[Collected data entries]

Start of Block

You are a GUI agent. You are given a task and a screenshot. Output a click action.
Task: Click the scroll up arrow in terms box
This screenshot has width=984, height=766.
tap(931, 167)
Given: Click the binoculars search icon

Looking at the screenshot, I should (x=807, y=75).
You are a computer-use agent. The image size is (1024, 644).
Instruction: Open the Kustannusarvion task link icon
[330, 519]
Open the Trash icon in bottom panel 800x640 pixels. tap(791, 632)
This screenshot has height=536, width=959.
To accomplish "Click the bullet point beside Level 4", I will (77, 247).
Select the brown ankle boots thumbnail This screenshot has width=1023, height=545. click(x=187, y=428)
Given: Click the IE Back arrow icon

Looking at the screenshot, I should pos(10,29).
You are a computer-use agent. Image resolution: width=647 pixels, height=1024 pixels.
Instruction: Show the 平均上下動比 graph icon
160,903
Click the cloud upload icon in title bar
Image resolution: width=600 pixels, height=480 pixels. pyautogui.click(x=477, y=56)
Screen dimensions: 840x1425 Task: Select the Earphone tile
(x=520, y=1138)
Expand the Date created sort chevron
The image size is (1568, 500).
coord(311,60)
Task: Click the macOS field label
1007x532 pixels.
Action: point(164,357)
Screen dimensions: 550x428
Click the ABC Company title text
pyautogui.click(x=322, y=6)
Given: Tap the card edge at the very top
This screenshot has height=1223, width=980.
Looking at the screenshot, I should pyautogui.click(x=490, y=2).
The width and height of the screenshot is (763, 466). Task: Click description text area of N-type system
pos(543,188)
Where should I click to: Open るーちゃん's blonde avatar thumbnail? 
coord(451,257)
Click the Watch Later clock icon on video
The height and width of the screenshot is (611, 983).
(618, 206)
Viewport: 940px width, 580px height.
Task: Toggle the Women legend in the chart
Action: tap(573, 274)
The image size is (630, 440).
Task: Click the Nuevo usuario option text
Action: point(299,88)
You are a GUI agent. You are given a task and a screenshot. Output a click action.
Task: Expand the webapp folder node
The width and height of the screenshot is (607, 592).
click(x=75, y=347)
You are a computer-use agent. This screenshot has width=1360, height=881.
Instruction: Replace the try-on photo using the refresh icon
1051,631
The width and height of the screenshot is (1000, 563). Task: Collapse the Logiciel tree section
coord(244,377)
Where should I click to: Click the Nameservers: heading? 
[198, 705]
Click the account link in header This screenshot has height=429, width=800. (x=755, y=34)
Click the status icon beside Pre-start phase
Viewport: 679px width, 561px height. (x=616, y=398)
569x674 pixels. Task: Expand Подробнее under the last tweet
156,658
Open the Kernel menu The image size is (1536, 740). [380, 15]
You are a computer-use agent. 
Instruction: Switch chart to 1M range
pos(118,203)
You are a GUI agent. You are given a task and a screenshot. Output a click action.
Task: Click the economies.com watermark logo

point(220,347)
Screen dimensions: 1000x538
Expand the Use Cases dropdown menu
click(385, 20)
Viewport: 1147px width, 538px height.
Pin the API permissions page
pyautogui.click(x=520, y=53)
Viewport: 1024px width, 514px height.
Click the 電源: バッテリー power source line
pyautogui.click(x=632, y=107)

End of Block

■ Exercise ■
Extract all of the data exactly as written.

■ Answer ■
You are a GUI agent. You are given a task and a screenshot. Output a click action.
Task: Click the scroll up arrow in terms box
This screenshot has width=984, height=766.
tap(931, 167)
Given: Click the binoculars search icon

Looking at the screenshot, I should (x=807, y=75).
You are a computer-use agent. The image size is (1024, 644).
Instruction: Open the Kustannusarvion task link icon
[330, 519]
Open the Trash icon in bottom panel 800x640 pixels. tap(791, 632)
This screenshot has height=536, width=959.
To accomplish "Click the bullet point beside Level 4", I will (77, 247).
Select the brown ankle boots thumbnail This screenshot has width=1023, height=545. click(x=187, y=428)
Given: Click the IE Back arrow icon

Looking at the screenshot, I should pos(10,29).
You are a computer-use agent. Image resolution: width=647 pixels, height=1024 pixels.
Instruction: Show the 平均上下動比 graph icon
160,903
Click the cloud upload icon in title bar
Image resolution: width=600 pixels, height=480 pixels. pyautogui.click(x=477, y=56)
Screen dimensions: 840x1425 Task: Select the Earphone tile
(x=520, y=1138)
Expand the Date created sort chevron
The image size is (1568, 500).
coord(311,60)
Task: Click the macOS field label
1007x532 pixels.
Action: point(164,357)
Screen dimensions: 550x428
Click the ABC Company title text
pyautogui.click(x=322, y=6)
Given: Tap the card edge at the very top
This screenshot has height=1223, width=980.
Looking at the screenshot, I should pyautogui.click(x=490, y=2).
The width and height of the screenshot is (763, 466). Task: Click description text area of N-type system
pos(543,188)
Where should I click to: Open るーちゃん's blonde avatar thumbnail? 
coord(451,257)
Click the Watch Later clock icon on video
The height and width of the screenshot is (611, 983).
(618, 206)
Viewport: 940px width, 580px height.
Task: Toggle the Women legend in the chart
Action: tap(573, 274)
The image size is (630, 440).
Task: Click the Nuevo usuario option text
Action: point(299,88)
You are a GUI agent. You are given a task and a screenshot. Output a click action.
Task: Expand the webapp folder node
The width and height of the screenshot is (607, 592).
click(x=75, y=347)
You are a computer-use agent. This screenshot has width=1360, height=881.
Instruction: Replace the try-on photo using the refresh icon
1051,631
The width and height of the screenshot is (1000, 563). Task: Collapse the Logiciel tree section
coord(244,377)
Where should I click to: Click the Nameservers: heading? 
[198, 705]
Click the account link in header This screenshot has height=429, width=800. (x=755, y=34)
Click the status icon beside Pre-start phase
Viewport: 679px width, 561px height. (x=616, y=398)
569x674 pixels. Task: Expand Подробнее under the last tweet
156,658
Open the Kernel menu The image size is (1536, 740). [380, 15]
You are a computer-use agent. 
Instruction: Switch chart to 1M range
pos(118,203)
You are a GUI agent. You are given a task and a screenshot. Output a click action.
Task: Click the economies.com watermark logo

point(220,347)
Screen dimensions: 1000x538
Expand the Use Cases dropdown menu
click(385, 20)
Viewport: 1147px width, 538px height.
Pin the API permissions page
pyautogui.click(x=520, y=53)
Viewport: 1024px width, 514px height.
Click the 電源: バッテリー power source line
pyautogui.click(x=632, y=107)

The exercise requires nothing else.